Masih di tahun 1922, Jigoro Kano sebagai pendiri Judo tertarik dengan karate setelah membaca tulisan-tulisan Funakoshi. Di luar kesibukannya sebagai instruktur, Funakoshi memang banyak menulis artikel tentang karate di surat kabar. Kano kemudian mengundang Funakoshi ke honbu (dojo utama) miliknya yaitu Kodokan. Funakoshi memenuhi undangan itu dengan ditemani oleh Shinkin Gima.
Acara itu tidak digelar besar-besaran dan hanya disaksikan oleh sekitar seratus orang saja. Funakoshi memperagakan kata favoritnya yaitu Kushanku Dai, sedangkan Shinkin Gima memperagakan kata Naihanchi Shodan. Sebagai pelengkap mereka juga memperagakan beberapa teknik dari kihon kumite.
Kano ternyata puas dengan demonstrasi itu. Dia lalu meminta Funakoshi mengajarinya teknik karate. Tapi ketika mendengar butuh waktu setidaknya setahun untuk belajar, dia lalu hanya meminta diajari teknik dasar.
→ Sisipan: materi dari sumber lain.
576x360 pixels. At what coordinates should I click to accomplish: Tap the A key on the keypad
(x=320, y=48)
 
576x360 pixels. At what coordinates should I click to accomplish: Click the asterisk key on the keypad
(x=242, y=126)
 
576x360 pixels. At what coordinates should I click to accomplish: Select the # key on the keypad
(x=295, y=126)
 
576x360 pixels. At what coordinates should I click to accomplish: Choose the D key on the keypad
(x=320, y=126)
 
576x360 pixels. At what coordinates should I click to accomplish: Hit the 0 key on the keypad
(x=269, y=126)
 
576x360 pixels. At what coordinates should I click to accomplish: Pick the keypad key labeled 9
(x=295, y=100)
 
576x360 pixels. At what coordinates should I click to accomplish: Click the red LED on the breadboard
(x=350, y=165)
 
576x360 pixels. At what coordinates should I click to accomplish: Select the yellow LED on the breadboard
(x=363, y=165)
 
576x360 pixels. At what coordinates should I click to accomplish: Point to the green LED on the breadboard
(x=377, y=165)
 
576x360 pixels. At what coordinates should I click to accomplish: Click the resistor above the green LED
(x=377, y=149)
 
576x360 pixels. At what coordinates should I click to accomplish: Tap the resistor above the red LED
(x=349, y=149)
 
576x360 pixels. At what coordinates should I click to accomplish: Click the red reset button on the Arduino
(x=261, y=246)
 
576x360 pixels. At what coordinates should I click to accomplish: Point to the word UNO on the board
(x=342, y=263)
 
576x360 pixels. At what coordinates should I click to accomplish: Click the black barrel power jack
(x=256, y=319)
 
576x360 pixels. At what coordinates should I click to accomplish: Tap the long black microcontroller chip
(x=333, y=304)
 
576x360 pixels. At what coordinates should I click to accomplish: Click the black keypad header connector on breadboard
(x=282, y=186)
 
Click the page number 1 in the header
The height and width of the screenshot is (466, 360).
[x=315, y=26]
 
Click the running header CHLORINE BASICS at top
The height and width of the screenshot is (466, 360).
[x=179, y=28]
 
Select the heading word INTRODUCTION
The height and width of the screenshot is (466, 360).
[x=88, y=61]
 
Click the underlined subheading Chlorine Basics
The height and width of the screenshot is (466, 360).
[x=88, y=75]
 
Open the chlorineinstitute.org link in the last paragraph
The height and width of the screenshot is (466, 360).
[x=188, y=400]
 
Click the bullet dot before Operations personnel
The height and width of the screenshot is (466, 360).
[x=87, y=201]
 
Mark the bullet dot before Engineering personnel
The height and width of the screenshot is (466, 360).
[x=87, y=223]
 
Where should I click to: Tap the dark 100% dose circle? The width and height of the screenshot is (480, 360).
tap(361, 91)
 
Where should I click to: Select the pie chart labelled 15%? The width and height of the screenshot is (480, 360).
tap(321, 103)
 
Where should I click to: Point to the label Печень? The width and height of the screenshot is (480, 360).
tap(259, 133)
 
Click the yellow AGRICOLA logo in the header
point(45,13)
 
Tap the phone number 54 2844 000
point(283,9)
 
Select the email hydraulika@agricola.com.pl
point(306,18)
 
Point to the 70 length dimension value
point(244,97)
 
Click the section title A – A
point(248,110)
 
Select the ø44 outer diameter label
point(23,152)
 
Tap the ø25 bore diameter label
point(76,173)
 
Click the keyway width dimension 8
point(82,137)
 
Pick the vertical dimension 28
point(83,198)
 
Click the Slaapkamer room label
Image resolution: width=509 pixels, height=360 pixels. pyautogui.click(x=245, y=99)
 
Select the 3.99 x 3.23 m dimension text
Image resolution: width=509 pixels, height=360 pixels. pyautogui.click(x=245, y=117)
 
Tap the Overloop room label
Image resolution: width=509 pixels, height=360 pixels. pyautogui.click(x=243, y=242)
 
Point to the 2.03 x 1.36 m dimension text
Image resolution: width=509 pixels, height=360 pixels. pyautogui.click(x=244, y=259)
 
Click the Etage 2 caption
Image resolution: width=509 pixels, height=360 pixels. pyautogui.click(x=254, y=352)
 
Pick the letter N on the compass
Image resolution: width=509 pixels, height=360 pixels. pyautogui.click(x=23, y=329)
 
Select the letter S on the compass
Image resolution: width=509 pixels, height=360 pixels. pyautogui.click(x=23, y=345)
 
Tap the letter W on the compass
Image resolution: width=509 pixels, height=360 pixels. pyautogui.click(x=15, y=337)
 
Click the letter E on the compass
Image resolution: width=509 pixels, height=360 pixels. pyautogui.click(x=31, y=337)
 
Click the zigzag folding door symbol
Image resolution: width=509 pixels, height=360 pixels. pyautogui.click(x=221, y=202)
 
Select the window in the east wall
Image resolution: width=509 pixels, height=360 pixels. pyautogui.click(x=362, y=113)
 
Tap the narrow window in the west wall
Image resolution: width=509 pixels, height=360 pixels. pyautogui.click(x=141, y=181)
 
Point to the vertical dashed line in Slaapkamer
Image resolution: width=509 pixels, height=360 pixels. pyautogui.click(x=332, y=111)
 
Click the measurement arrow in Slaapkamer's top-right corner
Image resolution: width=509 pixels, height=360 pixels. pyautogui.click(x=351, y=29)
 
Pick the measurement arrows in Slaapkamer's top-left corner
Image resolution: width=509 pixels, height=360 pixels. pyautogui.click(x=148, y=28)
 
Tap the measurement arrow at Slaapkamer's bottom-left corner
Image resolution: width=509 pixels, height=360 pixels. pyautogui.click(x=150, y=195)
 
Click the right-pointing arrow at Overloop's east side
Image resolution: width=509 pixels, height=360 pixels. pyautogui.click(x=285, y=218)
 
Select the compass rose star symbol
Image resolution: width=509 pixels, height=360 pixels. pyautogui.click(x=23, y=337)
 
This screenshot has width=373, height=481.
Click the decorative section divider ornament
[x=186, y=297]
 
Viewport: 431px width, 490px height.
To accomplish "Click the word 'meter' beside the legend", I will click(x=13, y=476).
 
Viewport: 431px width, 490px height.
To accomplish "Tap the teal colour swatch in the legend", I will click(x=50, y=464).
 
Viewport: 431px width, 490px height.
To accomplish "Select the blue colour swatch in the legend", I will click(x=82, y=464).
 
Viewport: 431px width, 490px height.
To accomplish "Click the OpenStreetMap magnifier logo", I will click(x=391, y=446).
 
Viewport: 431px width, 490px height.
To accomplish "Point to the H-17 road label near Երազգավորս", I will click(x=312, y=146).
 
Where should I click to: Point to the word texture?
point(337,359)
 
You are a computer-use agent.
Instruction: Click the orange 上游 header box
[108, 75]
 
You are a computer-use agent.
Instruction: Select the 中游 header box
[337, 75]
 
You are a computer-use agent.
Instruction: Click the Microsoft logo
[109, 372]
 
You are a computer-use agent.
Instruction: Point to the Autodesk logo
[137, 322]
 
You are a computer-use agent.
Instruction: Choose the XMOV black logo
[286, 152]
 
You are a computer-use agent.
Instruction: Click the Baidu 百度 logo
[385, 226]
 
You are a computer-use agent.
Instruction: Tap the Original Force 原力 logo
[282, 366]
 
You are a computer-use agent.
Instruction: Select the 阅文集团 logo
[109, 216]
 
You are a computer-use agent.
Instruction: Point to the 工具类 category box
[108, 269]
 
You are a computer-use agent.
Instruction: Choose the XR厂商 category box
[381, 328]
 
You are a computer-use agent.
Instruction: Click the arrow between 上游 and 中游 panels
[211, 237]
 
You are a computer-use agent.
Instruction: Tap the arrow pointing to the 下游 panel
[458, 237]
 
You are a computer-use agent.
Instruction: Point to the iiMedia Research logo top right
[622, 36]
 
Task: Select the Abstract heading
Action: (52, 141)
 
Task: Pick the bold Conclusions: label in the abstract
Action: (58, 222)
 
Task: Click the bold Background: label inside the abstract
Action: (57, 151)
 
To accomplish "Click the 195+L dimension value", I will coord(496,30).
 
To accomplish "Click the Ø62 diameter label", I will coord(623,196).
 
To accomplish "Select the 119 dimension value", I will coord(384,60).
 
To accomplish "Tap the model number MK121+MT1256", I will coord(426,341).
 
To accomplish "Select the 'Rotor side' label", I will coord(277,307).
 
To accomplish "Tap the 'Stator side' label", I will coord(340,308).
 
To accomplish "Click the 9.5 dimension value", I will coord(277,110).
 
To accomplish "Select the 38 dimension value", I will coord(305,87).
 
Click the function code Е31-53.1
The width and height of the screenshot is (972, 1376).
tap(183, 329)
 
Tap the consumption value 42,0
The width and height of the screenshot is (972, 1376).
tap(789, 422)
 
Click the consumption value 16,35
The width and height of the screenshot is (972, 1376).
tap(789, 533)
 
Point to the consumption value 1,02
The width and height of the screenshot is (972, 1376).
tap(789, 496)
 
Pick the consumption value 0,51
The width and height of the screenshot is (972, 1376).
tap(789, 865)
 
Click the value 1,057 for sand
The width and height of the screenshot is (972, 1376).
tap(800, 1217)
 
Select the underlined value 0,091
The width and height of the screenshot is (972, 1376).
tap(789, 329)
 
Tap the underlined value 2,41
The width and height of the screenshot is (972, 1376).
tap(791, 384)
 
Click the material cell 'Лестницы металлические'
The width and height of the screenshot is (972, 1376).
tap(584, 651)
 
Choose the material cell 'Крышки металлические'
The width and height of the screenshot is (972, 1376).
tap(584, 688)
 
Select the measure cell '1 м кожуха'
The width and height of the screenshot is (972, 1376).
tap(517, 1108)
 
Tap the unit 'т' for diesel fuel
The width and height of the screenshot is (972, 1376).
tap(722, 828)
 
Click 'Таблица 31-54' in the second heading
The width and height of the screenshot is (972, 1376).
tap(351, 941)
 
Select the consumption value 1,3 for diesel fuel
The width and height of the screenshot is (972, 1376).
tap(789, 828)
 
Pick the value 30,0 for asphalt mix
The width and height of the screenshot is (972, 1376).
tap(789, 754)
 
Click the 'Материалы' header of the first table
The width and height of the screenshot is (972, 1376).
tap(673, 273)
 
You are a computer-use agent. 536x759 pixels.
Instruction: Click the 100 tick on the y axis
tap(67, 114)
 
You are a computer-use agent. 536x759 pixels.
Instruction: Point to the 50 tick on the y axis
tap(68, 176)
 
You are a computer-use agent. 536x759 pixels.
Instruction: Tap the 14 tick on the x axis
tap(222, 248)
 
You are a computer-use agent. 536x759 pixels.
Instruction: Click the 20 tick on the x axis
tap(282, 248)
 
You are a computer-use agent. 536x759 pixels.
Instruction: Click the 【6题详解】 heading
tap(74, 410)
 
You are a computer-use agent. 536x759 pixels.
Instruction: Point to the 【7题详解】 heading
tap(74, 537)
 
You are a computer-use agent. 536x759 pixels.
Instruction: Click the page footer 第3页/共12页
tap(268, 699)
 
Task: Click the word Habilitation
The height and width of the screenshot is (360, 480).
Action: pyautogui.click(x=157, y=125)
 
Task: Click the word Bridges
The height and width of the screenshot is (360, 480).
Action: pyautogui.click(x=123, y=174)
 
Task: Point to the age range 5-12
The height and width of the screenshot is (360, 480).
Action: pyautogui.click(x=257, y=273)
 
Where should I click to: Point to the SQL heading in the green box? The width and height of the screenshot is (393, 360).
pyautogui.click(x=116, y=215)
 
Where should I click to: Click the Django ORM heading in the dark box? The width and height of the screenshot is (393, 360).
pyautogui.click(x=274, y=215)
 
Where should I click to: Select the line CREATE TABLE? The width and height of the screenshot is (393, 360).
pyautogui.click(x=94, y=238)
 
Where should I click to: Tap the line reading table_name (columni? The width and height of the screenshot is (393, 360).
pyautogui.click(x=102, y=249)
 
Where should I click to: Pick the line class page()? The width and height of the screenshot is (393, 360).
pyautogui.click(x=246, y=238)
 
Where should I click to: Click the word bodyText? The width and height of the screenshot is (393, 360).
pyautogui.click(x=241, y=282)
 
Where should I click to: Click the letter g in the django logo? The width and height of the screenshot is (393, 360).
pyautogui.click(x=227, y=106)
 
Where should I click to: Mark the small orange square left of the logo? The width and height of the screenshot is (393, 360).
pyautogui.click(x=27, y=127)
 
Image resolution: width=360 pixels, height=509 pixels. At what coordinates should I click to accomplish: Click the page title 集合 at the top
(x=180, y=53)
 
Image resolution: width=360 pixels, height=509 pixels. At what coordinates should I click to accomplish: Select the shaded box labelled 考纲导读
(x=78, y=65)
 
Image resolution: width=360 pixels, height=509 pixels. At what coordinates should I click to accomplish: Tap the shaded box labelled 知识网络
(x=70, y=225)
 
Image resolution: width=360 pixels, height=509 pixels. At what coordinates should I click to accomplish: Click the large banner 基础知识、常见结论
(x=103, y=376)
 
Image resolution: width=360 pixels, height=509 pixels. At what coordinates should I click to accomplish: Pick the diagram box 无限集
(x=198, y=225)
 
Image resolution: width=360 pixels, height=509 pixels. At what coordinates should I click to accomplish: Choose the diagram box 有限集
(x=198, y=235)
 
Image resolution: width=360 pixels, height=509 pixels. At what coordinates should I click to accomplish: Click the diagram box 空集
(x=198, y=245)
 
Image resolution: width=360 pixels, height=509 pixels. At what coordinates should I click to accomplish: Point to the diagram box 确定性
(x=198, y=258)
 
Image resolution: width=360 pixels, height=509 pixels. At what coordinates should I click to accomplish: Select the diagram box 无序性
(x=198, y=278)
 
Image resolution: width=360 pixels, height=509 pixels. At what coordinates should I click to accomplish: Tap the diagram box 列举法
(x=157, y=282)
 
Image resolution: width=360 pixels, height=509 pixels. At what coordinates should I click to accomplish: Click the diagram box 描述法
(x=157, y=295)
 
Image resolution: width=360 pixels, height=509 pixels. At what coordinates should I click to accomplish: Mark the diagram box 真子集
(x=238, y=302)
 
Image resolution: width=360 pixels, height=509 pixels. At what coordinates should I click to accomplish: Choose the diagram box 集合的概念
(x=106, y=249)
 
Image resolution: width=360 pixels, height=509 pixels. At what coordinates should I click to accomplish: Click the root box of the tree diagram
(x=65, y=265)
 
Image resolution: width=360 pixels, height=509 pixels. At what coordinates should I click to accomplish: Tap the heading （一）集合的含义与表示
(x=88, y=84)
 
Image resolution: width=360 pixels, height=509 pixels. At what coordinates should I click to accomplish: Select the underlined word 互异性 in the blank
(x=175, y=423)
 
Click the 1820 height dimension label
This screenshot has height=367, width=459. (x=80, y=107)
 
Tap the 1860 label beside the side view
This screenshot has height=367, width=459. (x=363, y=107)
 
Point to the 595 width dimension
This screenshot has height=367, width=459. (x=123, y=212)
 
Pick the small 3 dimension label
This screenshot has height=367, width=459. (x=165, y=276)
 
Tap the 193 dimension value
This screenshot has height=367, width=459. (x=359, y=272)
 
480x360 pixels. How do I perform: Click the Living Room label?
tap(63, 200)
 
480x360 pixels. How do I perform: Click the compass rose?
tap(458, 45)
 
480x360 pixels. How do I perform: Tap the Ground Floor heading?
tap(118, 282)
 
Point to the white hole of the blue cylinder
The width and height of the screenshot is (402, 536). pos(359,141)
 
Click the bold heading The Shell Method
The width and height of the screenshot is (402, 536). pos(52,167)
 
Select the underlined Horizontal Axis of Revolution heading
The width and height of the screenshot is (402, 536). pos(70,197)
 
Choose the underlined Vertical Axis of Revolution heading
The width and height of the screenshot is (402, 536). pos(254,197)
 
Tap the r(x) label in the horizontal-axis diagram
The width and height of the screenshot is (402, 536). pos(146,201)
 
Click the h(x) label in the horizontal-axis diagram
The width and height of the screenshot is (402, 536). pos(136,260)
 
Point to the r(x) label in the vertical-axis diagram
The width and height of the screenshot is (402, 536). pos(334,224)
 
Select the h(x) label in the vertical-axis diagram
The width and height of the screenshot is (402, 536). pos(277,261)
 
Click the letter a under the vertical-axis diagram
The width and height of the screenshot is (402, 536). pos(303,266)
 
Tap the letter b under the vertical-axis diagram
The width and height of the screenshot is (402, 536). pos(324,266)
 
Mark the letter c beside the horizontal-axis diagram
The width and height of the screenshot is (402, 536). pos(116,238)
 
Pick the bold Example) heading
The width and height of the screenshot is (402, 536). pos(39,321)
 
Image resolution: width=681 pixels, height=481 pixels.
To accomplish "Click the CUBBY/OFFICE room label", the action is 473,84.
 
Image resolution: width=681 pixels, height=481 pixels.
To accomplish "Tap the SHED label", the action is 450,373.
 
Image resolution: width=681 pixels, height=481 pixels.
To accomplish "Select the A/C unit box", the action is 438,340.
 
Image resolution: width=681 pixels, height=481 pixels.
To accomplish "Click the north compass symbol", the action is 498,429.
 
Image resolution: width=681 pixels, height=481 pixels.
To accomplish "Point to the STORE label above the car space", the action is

LAHIRNYA SIMBOL “TORA NO MAKI”
Beberapa waktu kemudian Funakoshi berpikir untuk pulang ke Okinawa. Tapi niat itu harus kembali tertunda setelah seorang pelukis terkenal bernama Hoan Kosugi mendatanginya. Sebelumnya Kosugi pernah ke Okinawa untuk sebuah ekspedisi dan tidak sengaja melihat karate. Sekembalinya ke Tokyo, dia ingin belajar karate namun kesulitan menemukan buku apalagi instruktur.
Funakoshi diminta mengajar karate bagi anggota perkumpulan Tabata. Sebuah klub para pelukis dimana Kosugi adalah ketuanya. Tapi pertemuan dengan Kosugi juga membawa keberuntungan lain untuk Funakoshi. Dari tangan Kosugi simbol harimau “Tora no Maki” berhasil dilukis. Makna dari “Tora no Maki” adalah merujuk pada filsafat Cina kuno yang mengatakan bahwa seekor harimau senantiasa waspada.
Kosugi tidak pernah mengetahui kebiasaan Funakoshi di masa lalu yang kerap mendaki gunung Torao (yang berarti ekor harimau). Sehingga ketika Funakoshi melihat lukisan harimau karya Kosugi dia menganggapnya bukan sebuah kebetulan semata. Dia sangat menghargai hasil karya itu dan berniat membayarnya. Tapi Kosugi menolaknya dan lebih memilih agar Funakoshi mengajarinya karate berikut filosofi mulia didalamnya. Funakoshi merasa terharu dan merekapun menjalin pertemanan baik.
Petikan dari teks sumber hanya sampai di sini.